The dominance status of trees (Dom) due to natural mortality changed significantly for the two studied species (Tab. 3). Sessile oak showed a higher mortality rate than beech (Fig. 1b), which resulted in the death of many small oak trees, and consequently increased the dominance of remaining larger oak over their direct neighbours. In managed stands, a larger number of small oak (also beech) trees were thinned out in high-intensity thinning practices for oak (about 20-25 %, see Fig. 1c). This increased the probability of larger remaining trees occurring in close proximity to reference oak trees, and caused a reduction in the dominance of oak.

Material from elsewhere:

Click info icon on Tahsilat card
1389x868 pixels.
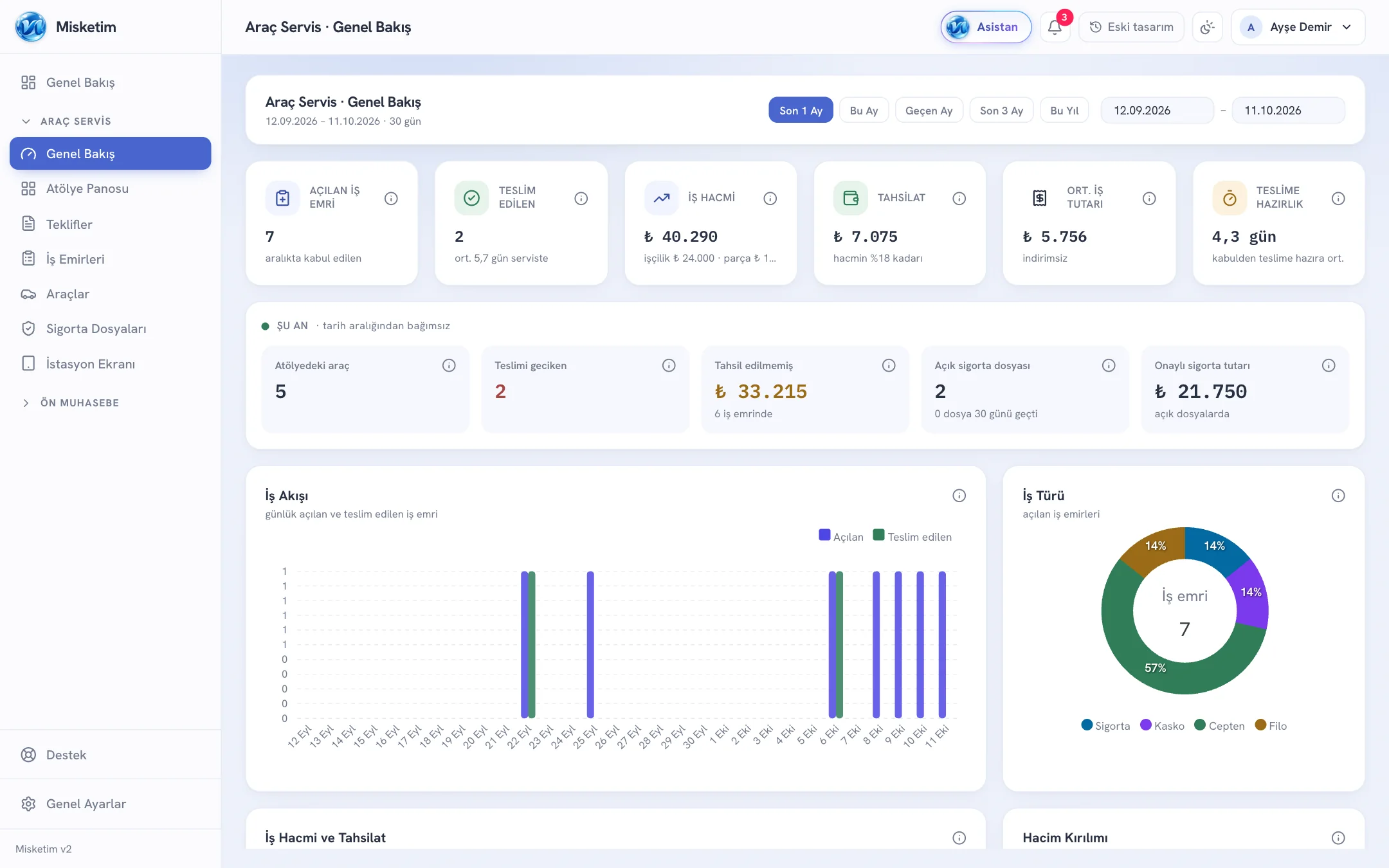959,198
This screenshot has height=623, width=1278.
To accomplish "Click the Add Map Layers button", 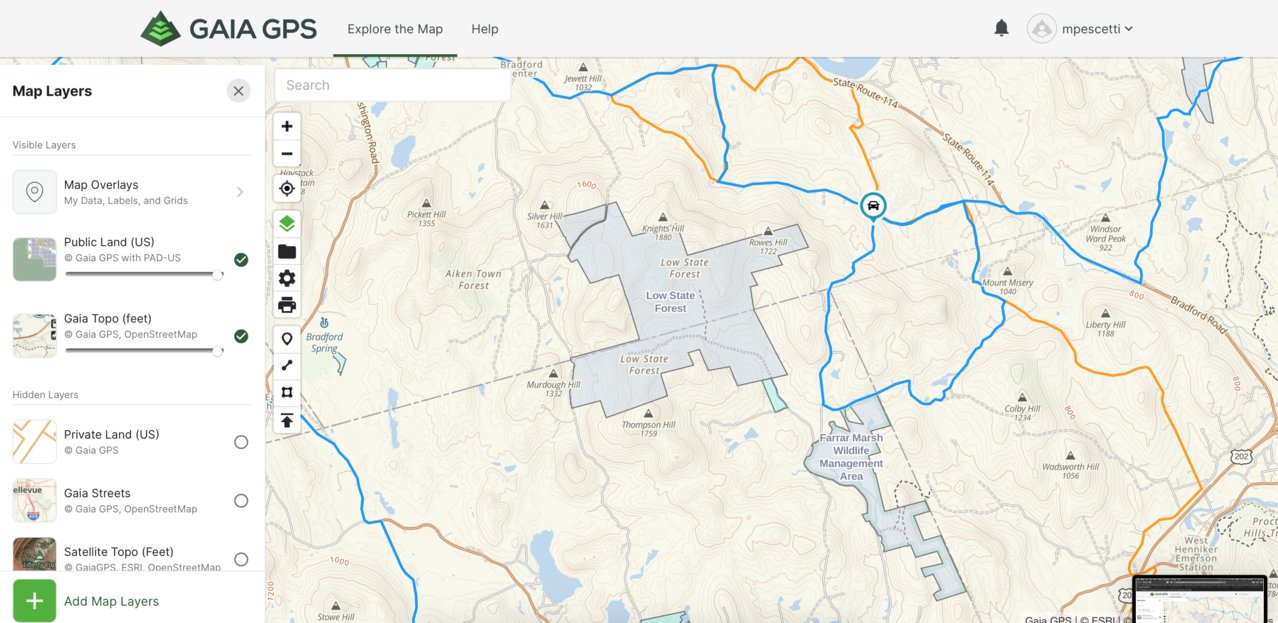I will tap(86, 601).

The diameter differentiation of trees (Dif) reflects that an increased rate and mode of mortality led to a rise in the homogeneity of the diameters of oak and beech trees. In the case of a high mortality rate and mode (Fig. 1b), a higher number of small trees dropped out, and consequently the difference in diameter between the measured reference trees and their neighbours decreased. In managed stands, the thinning of rather large beech trees (thinning mode < 1) and small oak trees (thinning mode > 1), increased the difference in the diameter of beech trees and decreased it for oak.
The non-spatial measure of diameter variation (Dvar) showed that an increasing mortality rate lowered the diameter variation for beech and oak trees through the drop-out of rather smaller trees. Consequently, the mortality of a high amount of smaller trees (oak followed by beech, see Fig. 1b) and the survival of larger trees, made the stands more homogeneous in terms of tree size.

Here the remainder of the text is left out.